Vivimos en una época de imitaciones y de artificiosidad, donde toda espiritualidad se mercantiliza o burocratiza, donde la voluntad no persigue sino obtener un determinado género de vida, donde todo se hace con vistas a un lucro, donde se simulan histriónicamente las emociones; en una época en que el hombre no pierde jamás de vista lo que es; en que hasta la misma sencillez es deliberada; en que la embriaguez dionisíaca se simula; en que la disciplina que la traduce en formas es fraudulenta; consciente y satisfecho a la vez el artista de esa simulación y ese fraude.

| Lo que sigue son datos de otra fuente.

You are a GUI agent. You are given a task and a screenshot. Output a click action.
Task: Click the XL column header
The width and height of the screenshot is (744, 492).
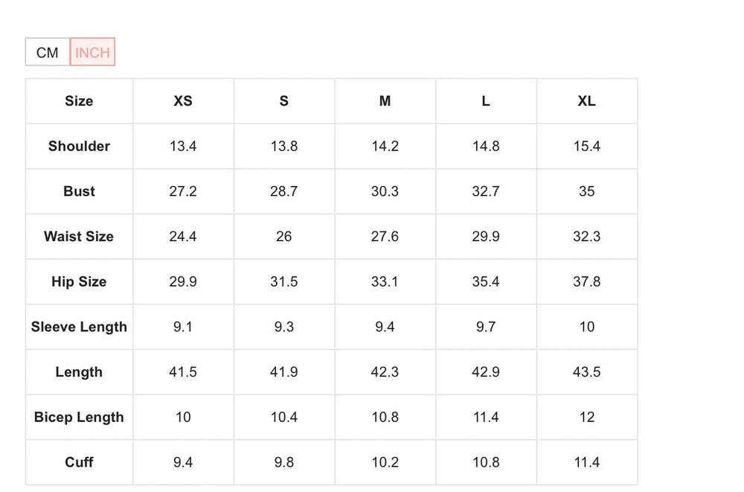click(586, 101)

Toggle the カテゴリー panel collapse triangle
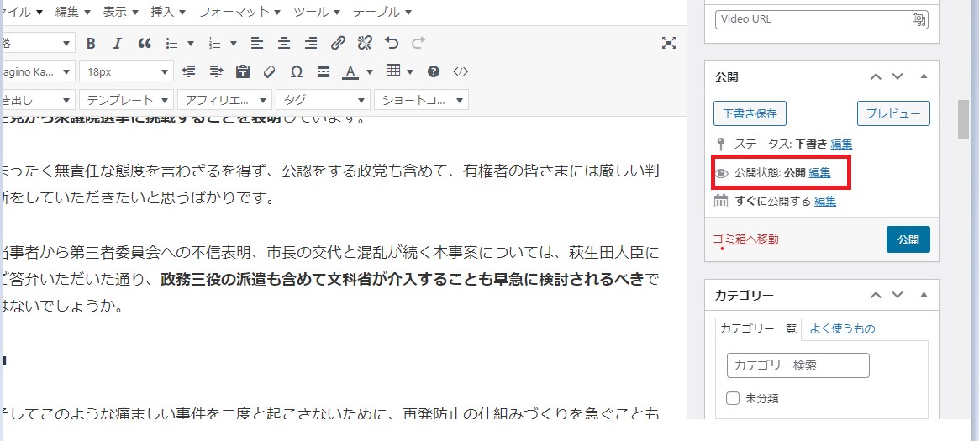(x=924, y=295)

¿Es que en una época como esta constituye tal vez la esquizofrenia la única garantía de sinceridad en determinados dominios que, en otros tiempos menos incoherentes que el actual, eran susceptibles de vivencias y expresiones honradas, aun al margen de la demencia? ¿Acaso estamos asistiendo a una danza frenética por conquistar algo que se traduce solo en gritos, en gestos, en violencias, en embriaguez de sí mismos, en una exaltación creciente del yo, en ramplonería, en un afán estúpido de regresión a lo primitivo, en una hostilidad descarada a la cultura? ¿Será posible que todo esto no alcance manifestaciones hondas y sinceras más que en el caso de algunos esquizofrénicos? Por encima de la diversidad de motivos y exigencias de todos lo que danzan esta ronda en torno a Strindberg, Swedenborg, Hölderlin y Van Gogh, llámense teósofos, formalistas, primitivistas o lo que sea, ¿no tendrán todos ellos algo de común? Y este algo que puedan tener en común, ¿no será la falta de autenticidad, la esterilidad, la negación de la vida?

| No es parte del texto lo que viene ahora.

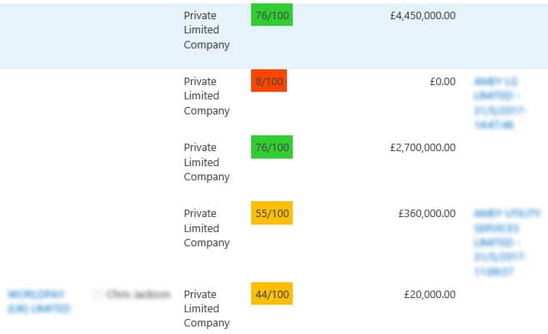Click Private Limited Company in the £2,700,000.00 row
The image size is (548, 334).
pos(207,162)
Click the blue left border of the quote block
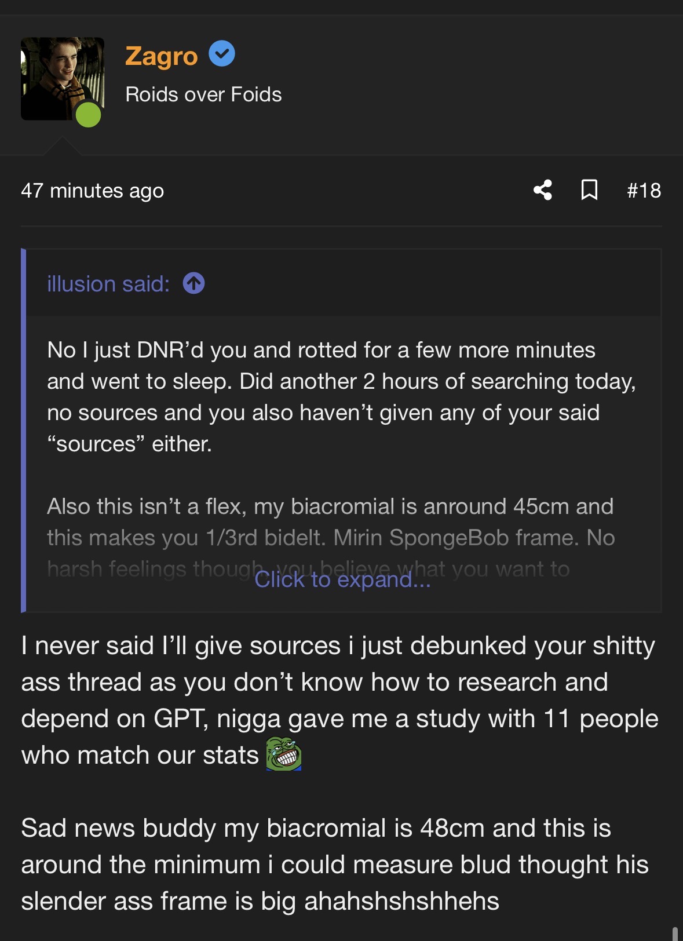Screen dimensions: 683x941 [24, 430]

Sería forzar las cosas y generalizar neciamente, responder de una manera afirmativa a todas estas preguntas, sin mayores preocupaciones. La contestación excede de nuestros conocimientos. Para nosotros, uno de los problemas centrales de la psicología estriba en determinar qué es lo que se puede denominar "inauténtico"; problema que, no ya no hemos resuelto aún, sino que ni siquiera nos hemos planteado como corresponde. Pero todas estas interrogaciones son del mayor interés, y habremos de ver cuáles de ellas debemos contestar afirmativa y cuáles negativamente, una vez que hayamos aclarado esos conceptos que hoy todavía oscilan entre confusos juicios de valor y conocimientos claros. Entonces se pondrá de manifiesto que el considerar determinadas obras de arte como condicionadas por la esquizofrenia, no supone demérito en ningún sentido. Nosotros reconocemos las profundidades reveladoras allí donde hay autenticidad; pero traducidas en formas inéditas e inimitables, es en los esquizofrénicos donde las encontramos. Podrán operar de una manera saludable sobre nosotros si somos capaces de responder a la llamada que nos hace su existencia, a la invitación que nos urge a reconsiderar problemáticamente todos nuestros puntos de vista; y si somos también capaces de sorprender en sus obras –como en todo lo que tiene una raíz de autenticidad- un atisbo de ese absoluto siempre escondido a nuestras miradas, que solo se torna visible en apariencias finitas.
Pero nada más peligroso que inspirarse en ellas, tomándolas como modelo. Del mismo modo que antaño mucha gente se esforzaba, por así decirlo, en volverse histérica, también hoy abundan los que se empeñan en volverse esquizofrénicos. Ahora bien: si aquel intento es, hasta cierto punto, psicológicamente posible, este otro es de todo punto irrealizable, de donde se deduce que solo puede conducir al fraude.
Las observaciones precedentes no suponen, como es natural, sino una serie de conjeturas meramente subjetivas que, en definitiva, acaso queden al margen del tema que me planteé analizar en el presente estudio; pero era necesario poner todas estas cuestiones en claro y, al hacerlo, quizá hayan cobrado mayor importancia de la que realmente tenían. Que el propio lector las reintegre al nivel que les corresponda.